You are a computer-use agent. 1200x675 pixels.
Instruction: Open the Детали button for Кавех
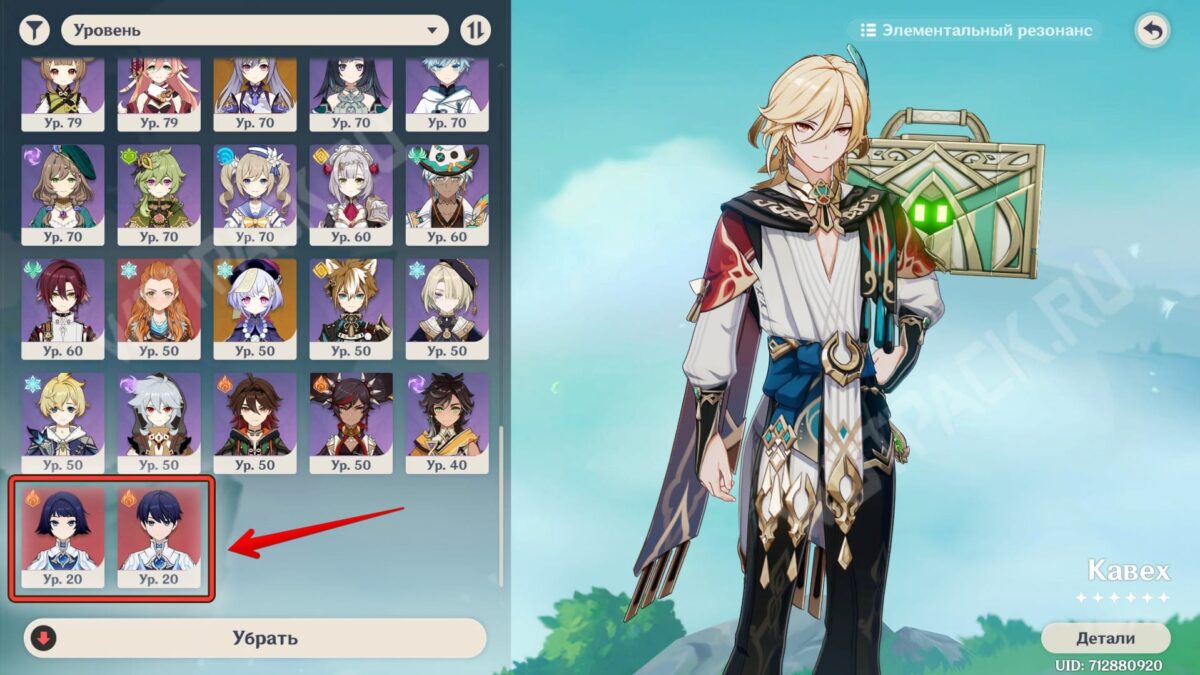[1106, 638]
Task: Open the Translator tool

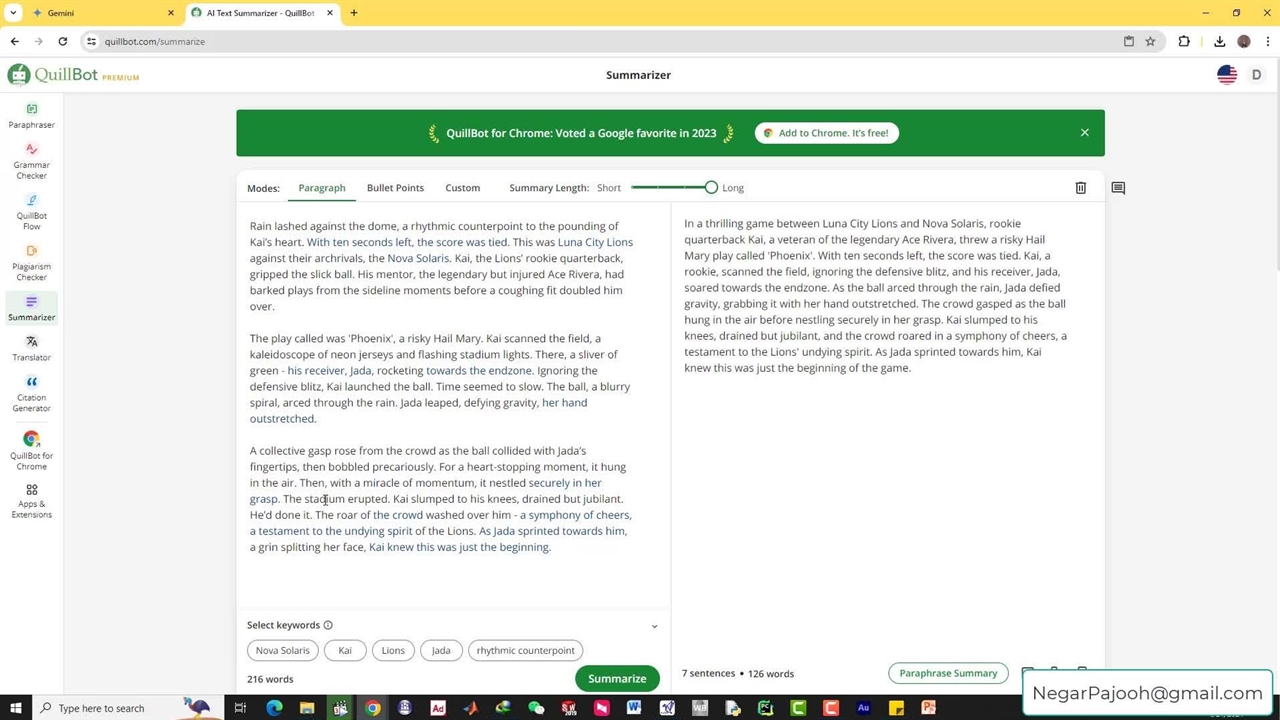Action: coord(31,348)
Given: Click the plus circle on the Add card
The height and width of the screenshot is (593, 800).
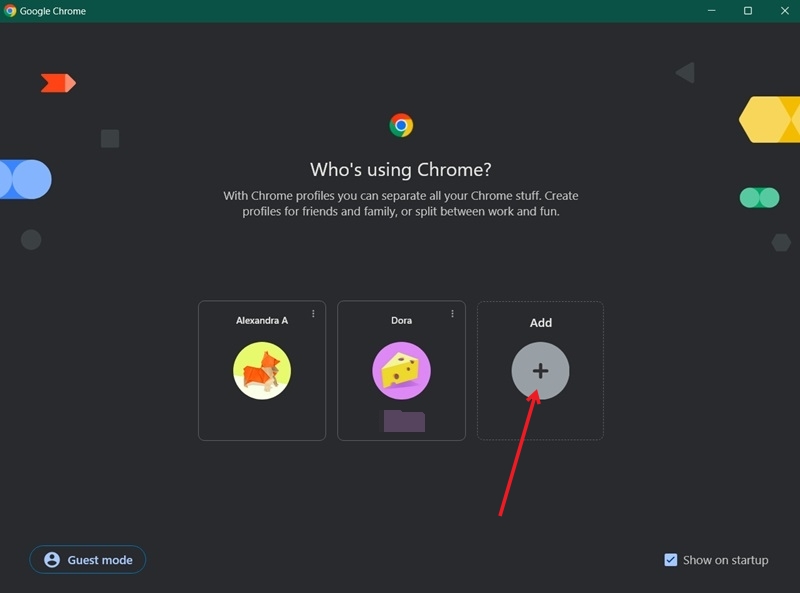Looking at the screenshot, I should [x=540, y=371].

================

* Work request *
Output the listing above exactly, but leave its pictures behind.

* Exercise response *
You are a computer-use agent. 1200x675 pixels.
Instruction: Open the Детали button for Кавех
[1106, 638]
Task: Open the Translator tool

Action: coord(31,348)
Given: Click the plus circle on the Add card
The height and width of the screenshot is (593, 800).
Looking at the screenshot, I should [x=540, y=371].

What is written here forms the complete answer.